Data provided:

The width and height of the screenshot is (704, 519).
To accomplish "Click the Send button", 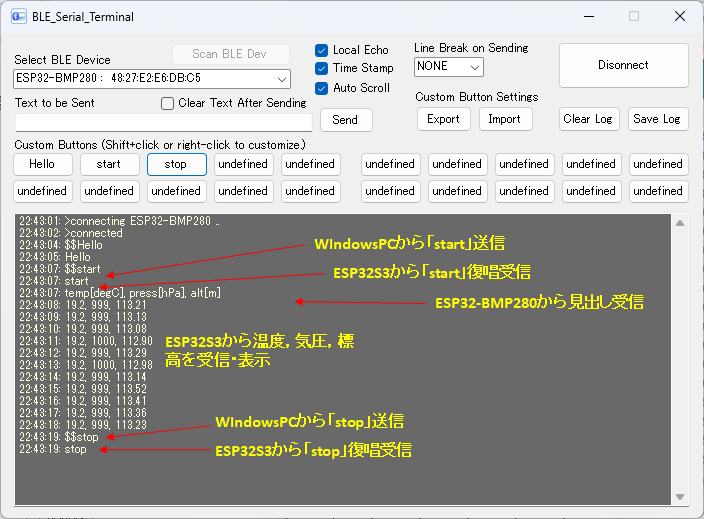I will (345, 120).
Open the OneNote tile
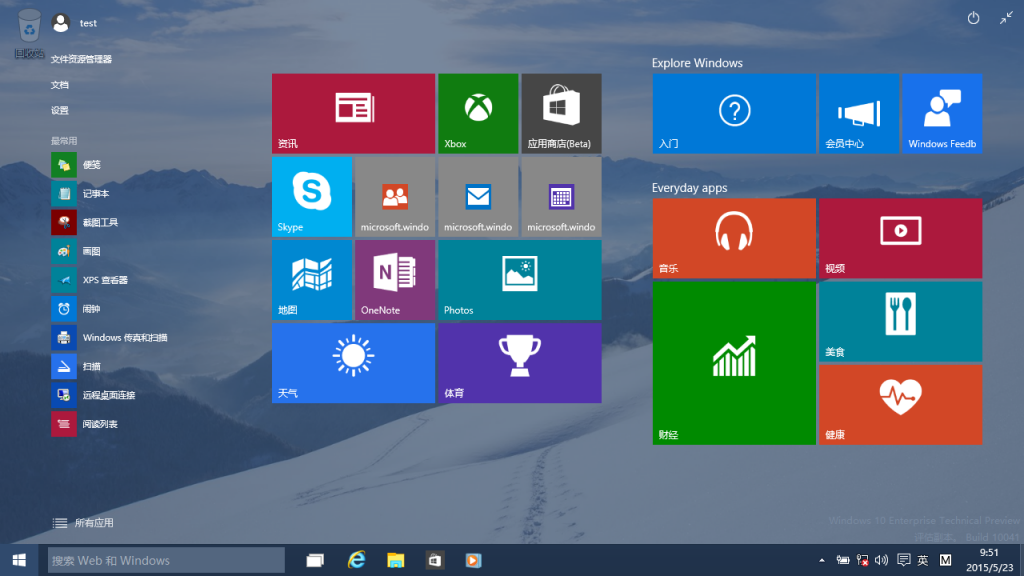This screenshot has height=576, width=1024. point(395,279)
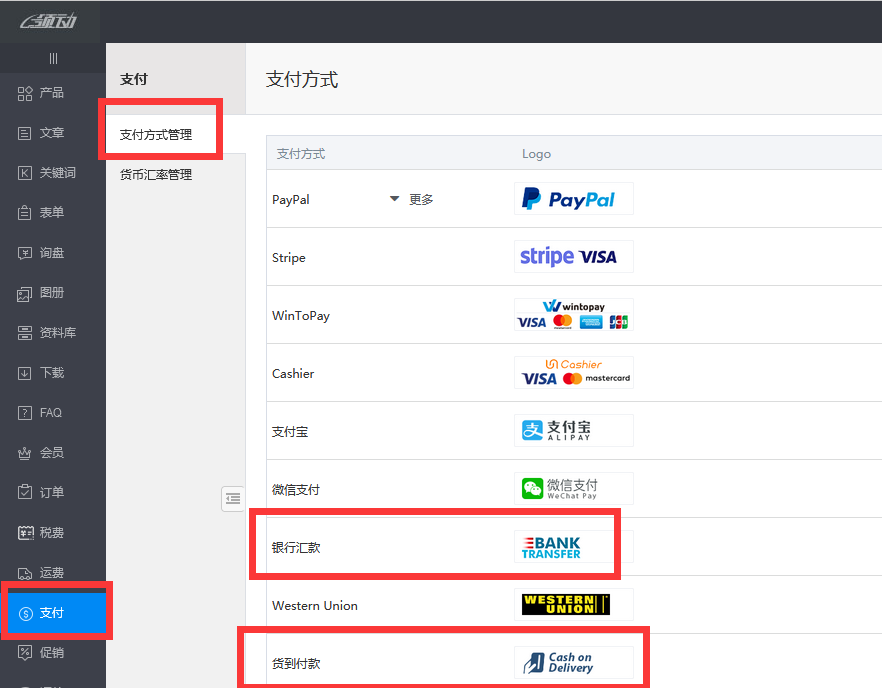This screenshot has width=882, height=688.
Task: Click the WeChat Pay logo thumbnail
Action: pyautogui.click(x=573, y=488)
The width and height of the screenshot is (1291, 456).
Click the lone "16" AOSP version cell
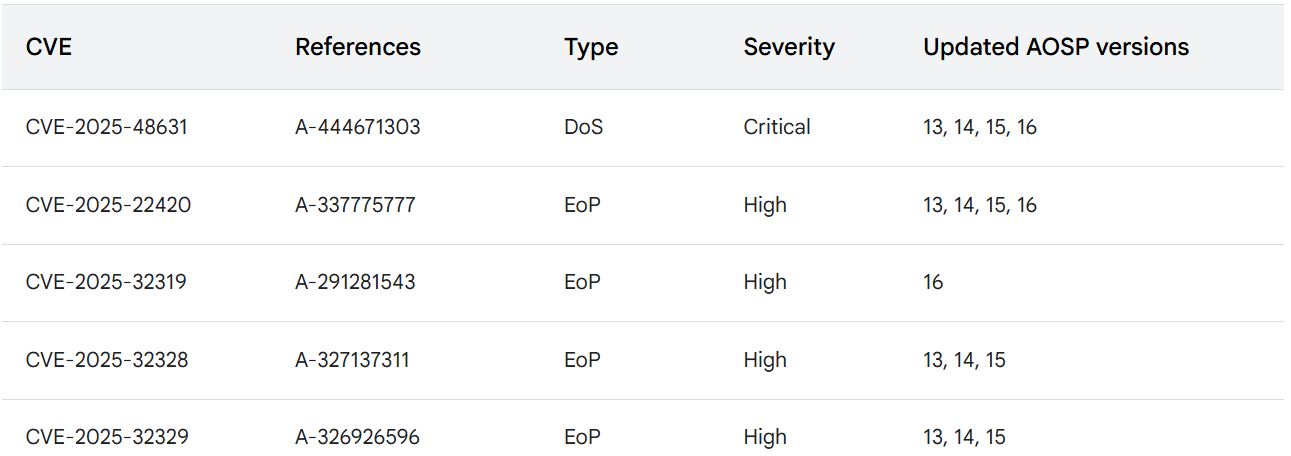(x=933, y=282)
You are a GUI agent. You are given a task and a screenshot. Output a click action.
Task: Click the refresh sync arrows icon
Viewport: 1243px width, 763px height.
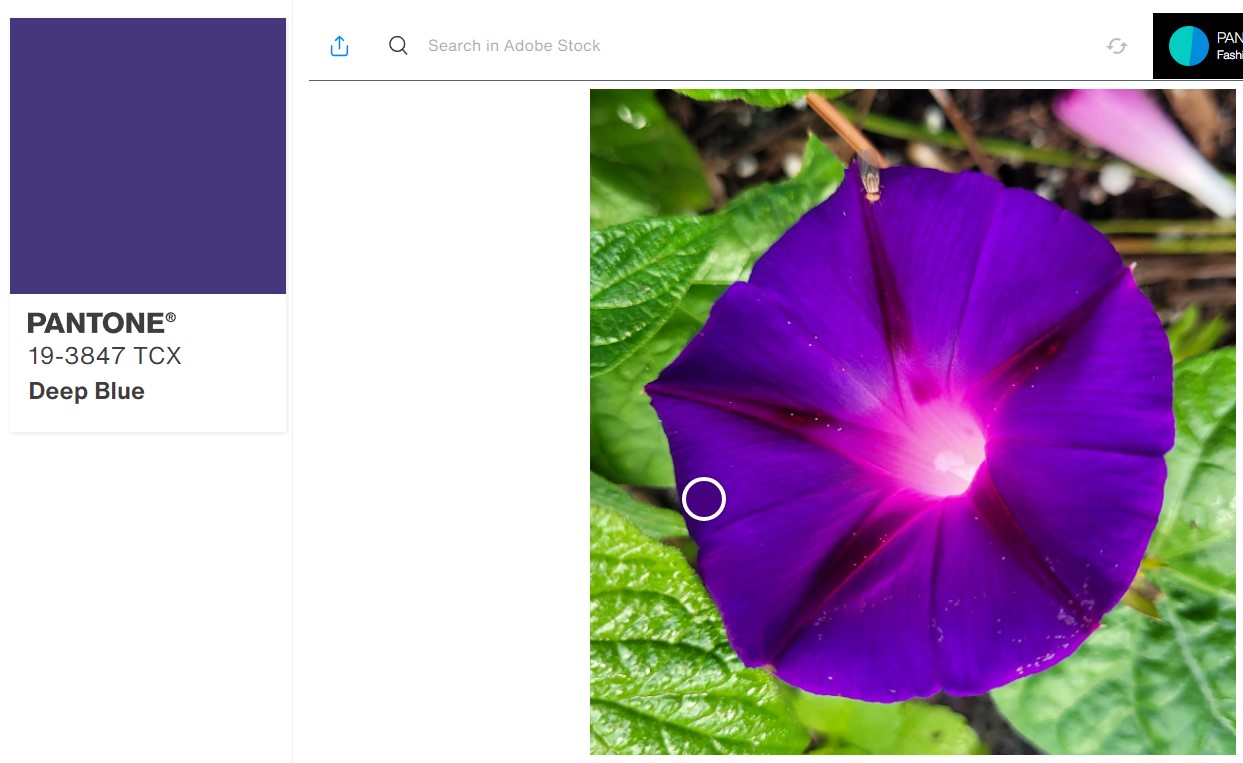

Task directions:
Keep the pictures out of your copy. Copy only the lines from the line that holds "Click the lone" through the last line of the listing above, both included.

Result of this task:
Click the lone "16" AOSP version cell
(x=933, y=282)
You are a GUI agent. You are given a task and a screenshot. Output a click action.
Task: Click the refresh sync arrows icon
Viewport: 1243px width, 763px height.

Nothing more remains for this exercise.